According to StarTribune.com, the county commissioners plan to soon vote on the policy. The proposal seeks to link pornography and sexual violence — though there is a startling lack of evidence to support this theory — and is backed by the Minnesota Health Department.
“This is not unlike what we went through with smoking,” said Patty Wetterling, the Health Department's director of Sexual Violence Prevention. “Back in the ’60s and ’70s, people would say, 'I have a right to smoke, it's my body.' But then, we recognized there is the secondhand-smoke thing. And even though you don't smoke, you are impacted by somebody else who smokes. It's not unlike that with pornography.”

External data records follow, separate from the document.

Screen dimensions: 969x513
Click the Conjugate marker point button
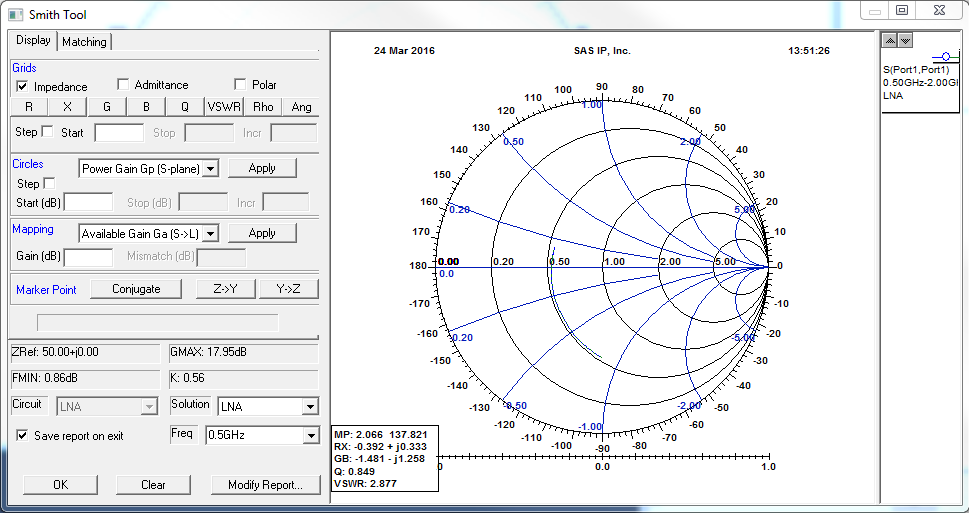coord(136,290)
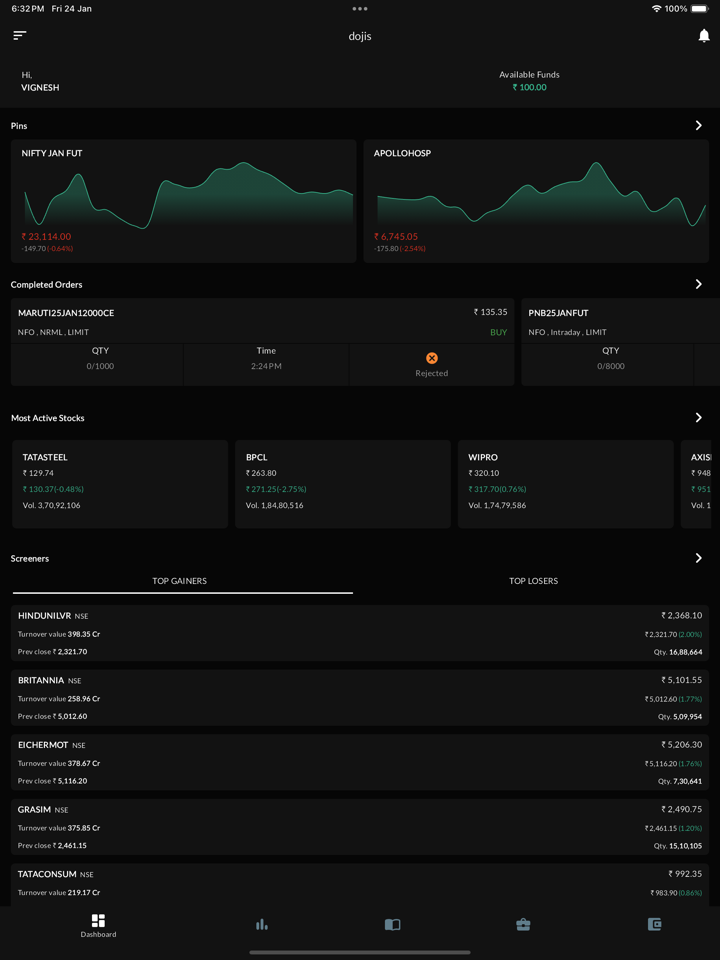The width and height of the screenshot is (720, 960).
Task: Open the wallet funds icon
Action: click(654, 925)
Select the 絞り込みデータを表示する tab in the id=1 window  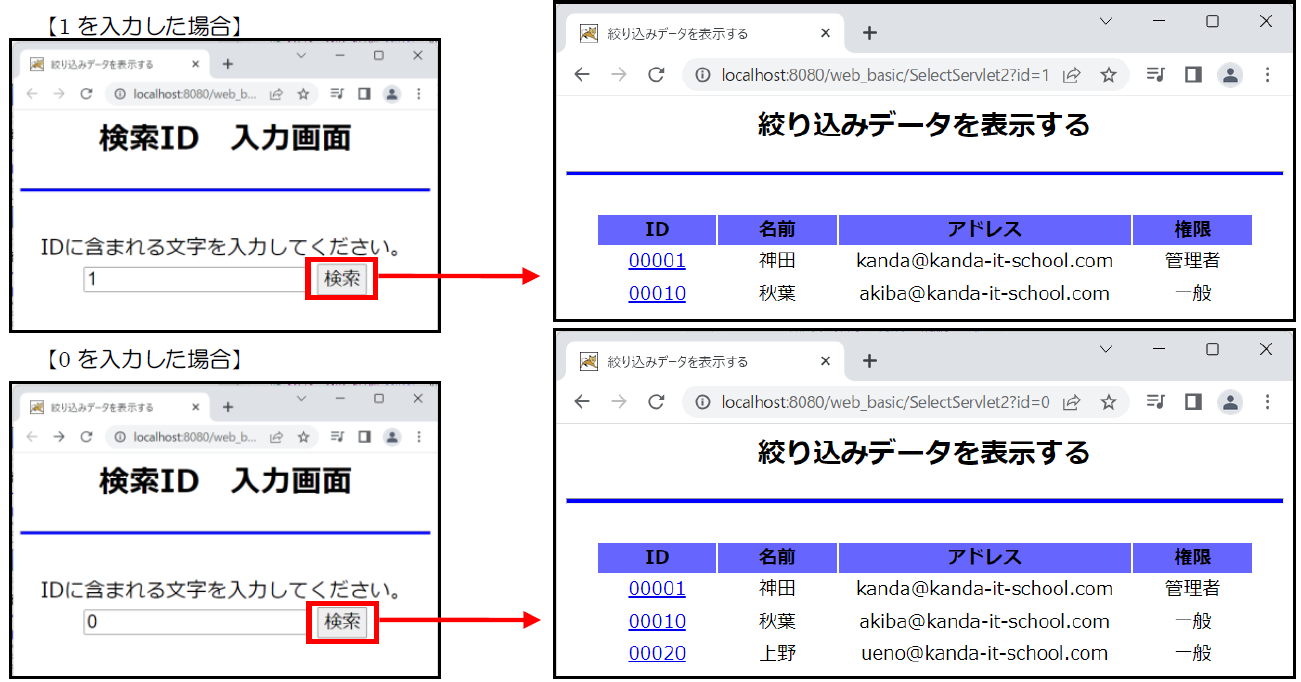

Commenting on the StarTribune.com’s editorial it would seem that many Minnesotans would be against this proposal.
“Another do-gooder Strib Editorial trying to take away our Constitutional freedoms by fabricating a ‘connection’ between something they don't approve of [pornography] and something nobody approves of [sexual violence],” said site user adelphia.
“Pornography exists — this is a fact and cannot be changed by the so called moralists on the right nor the closed door self-styled feminists on the left,” commenter jakejustjake said. “Again, as is poorly emphasized in the article, there is no connection between pornography and sexual violence. None. Never been demonstrated. Do sexually violent people like porn? Yes. So do normal, nonviolent, good partners everywhere. Perhaps we should move to ban oxygen since most sexual predators use it.”